Unless you find some land in the middel of the wilderness, you will hear sounds from the neighbors. The mooing of cows and the whine of a chainsaw travel much further than you think.

Good lock. Let us know how the search goes on.


----------



## jwal10 (Jun 5, 2010)

I had 2000 acres when I farmed, 1000 farmable and a 1000 of hils, oaks, timberland and christmas trees with 4 fields that I planted to wheat and grass seed. I had sheep and cattle running on half of that 1000. When I had to quit farming I sold all of that to friends that I farmed beside. I was able to hunt and gleann from it when I wanted to. I moved to a lot in town with a new house we built. I got antsy when my health turned around and we bought a small farm, 4 acres, big barn and a pond to fish on that backed up to timber co land that I could roam as I was able and gleann from. I could even cut wood with a permit. Then we bought an acre, off grid and built a cabin there. It has timber Co land all around it, same Co as the farm. Both are very secluded, at the end of the road. Timber Co gate just past our property line. It is all in the property and what YOU really want. I would like more secluded at times but I also know my limitations and ability to take care of a larger property. Probably no harder than taking care of all these rentals but they provide easy income. We have a beach cabin and a cabin at the lake in eastern Oregon. So I can move around and enjoy different places and things to see and do. Only you know what you want and need, different for each individual....James


----------



## tarbe (Apr 7, 2007)

I bought 80.

Then I bought the high ground between my place and the road...another 5.

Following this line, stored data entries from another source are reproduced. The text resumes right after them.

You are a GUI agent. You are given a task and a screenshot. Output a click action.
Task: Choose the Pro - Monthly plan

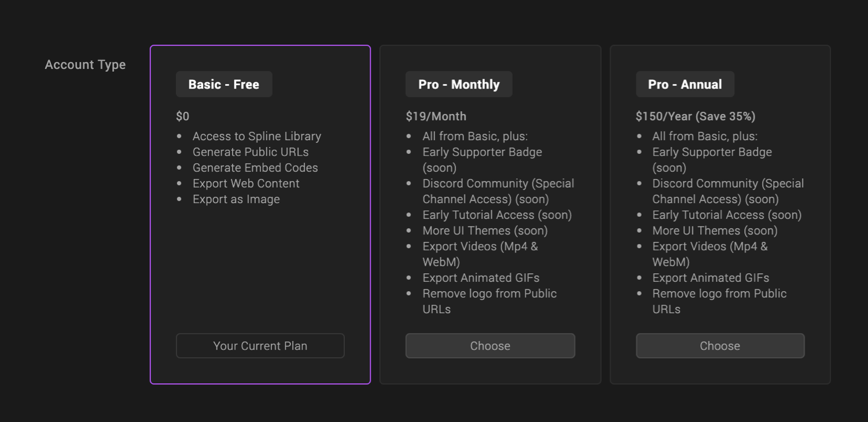(x=490, y=346)
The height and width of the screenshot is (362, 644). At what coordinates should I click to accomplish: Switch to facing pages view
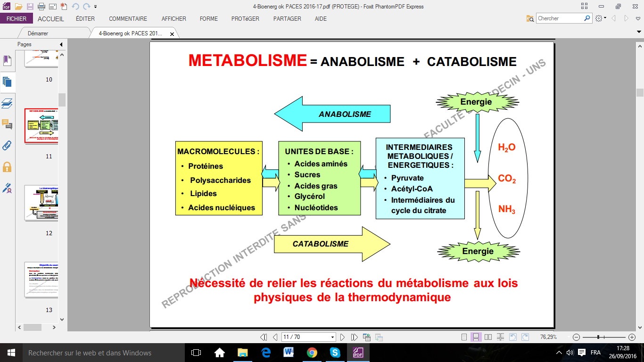488,337
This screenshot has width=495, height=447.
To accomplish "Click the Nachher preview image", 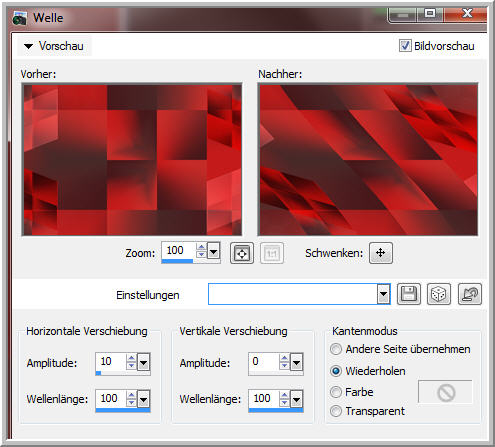I will point(368,160).
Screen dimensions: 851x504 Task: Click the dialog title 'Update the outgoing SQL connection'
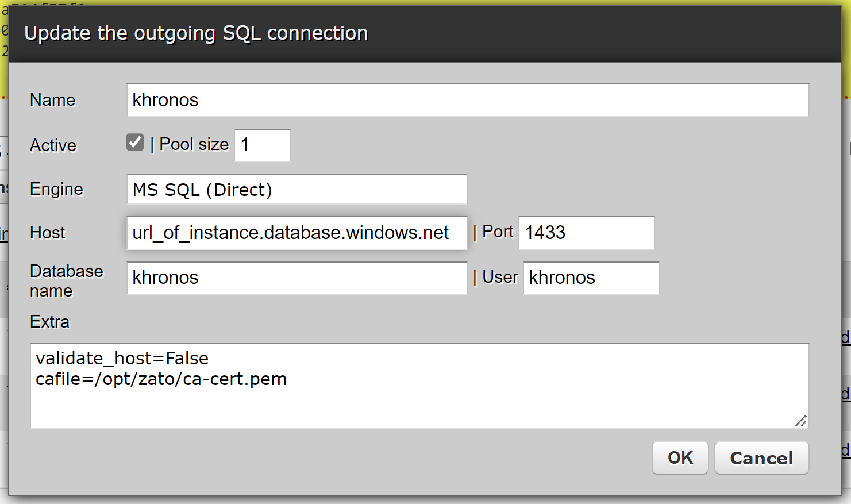point(196,33)
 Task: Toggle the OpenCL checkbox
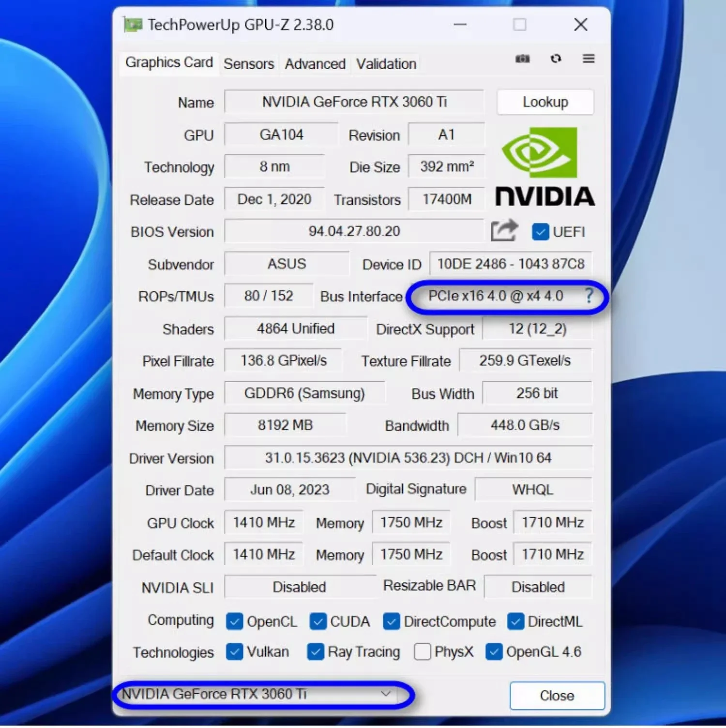pyautogui.click(x=235, y=622)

Now a neighbor has 40 for sale and I am trying to talk the wife into it!

It never stops.....it's never enough.

Just say no to land.

(Just kidding of course....but it is kinda addicting).


----------



## hiddensprings (Aug 6, 2009)

We bought 35 acres that is well off the road. We lease the another 70 that is in front of us. We thought the 35 would be enough but as our farming operation has expanded, so has our need for land.


----------



## ChristieAcres (Apr 11, 2009)

Like Jwal10, it really depends on where you are now to begin with. Are you in fair, good, or great physical condition? Will you be buying machinery or doing most of the work using hand tools? A combination, if so, what? Do you want to grow/raise almost all your food? Are you considering that and also producing more for bartering? Do you want your property to provide firewood, all, or most of it? We found a little more than twice what we originally were hoping to find (6.68 acres). When I had checked into the zoning guidelines, getting over 5 acres was the revised goal. Now that we have been here for almost 7 years, I can say, yes, I wish we had more land. How much? I'd estimate another 5 Acres of forest to increase the self-sustainable firewood source. We take down as few of our trees as possible (most 2nd growth, bordering old growth), have taken down some of our neighbors trees for them (got the trees for firewood), and take any we are offered.


----------



## 91redford (Sep 20, 2012)

Just this last summer i was able to buy the old family farm i'd been renting for 5 years, 15 acres on a dead end, two neighbors near the main house's, it has two decent homes, i will be building a shop & yurt back in the trees & renting the homes, at least that's my plan. so i guess my point is that a smaller parcel could offer things that you need and a big consideration for me in Oregon is property taxes, a bigger piece is gonna cost more every year.....something to think about.


----------



## doozie (May 21, 2005)

Well, the best I can say is to really look around, let a real estate agent know what you are looking for in the area. Go and look at propreties for sale.
I only have a few acres, but I have to really go the edges of my property and look across the road to see my neighbors home from my driveway, and I cant really even see it clearly. All the homes are set back on the road, many with lots of foliage in the front yard that you cant see through.
We internet browsed properties for years and went out and fell in love with the first place we looked at. I have no regrets, but I will admit, we would consider buying the little 1.5 acre field behind us if it is ever for sale. If anything to protect our "personal space" that we like as it is. Dont settle for less acerage if you can help it, we always thought 20 was our magic number,but just fell in love with the property we looked at, and do consider the taxes bite you will pay each year for those extra acres of property.
Our place is near a state park/ lake, and the people on the lake pay extra,alot extra in taxes for the lake property, I can use the state park beach or park at the launch for a $30.00 annual sticker instead. Public hunting is a stones throw away. Some people live right across the street from acres of public hunting area. Maybe you could find something like that.


----------



## Quabbinite (Oct 27, 2012)

As a safety net, I always say get as much as you can afford. You can always rent out what you don't need or use. However, if money is an object as it almost always is, you should allot yourself more privacy than owned land. You can easily purchase 2 acres of land surrounded by nothing more than protected forest, for example. You just have to make sure that the bullet you fire won't cause injury/damage.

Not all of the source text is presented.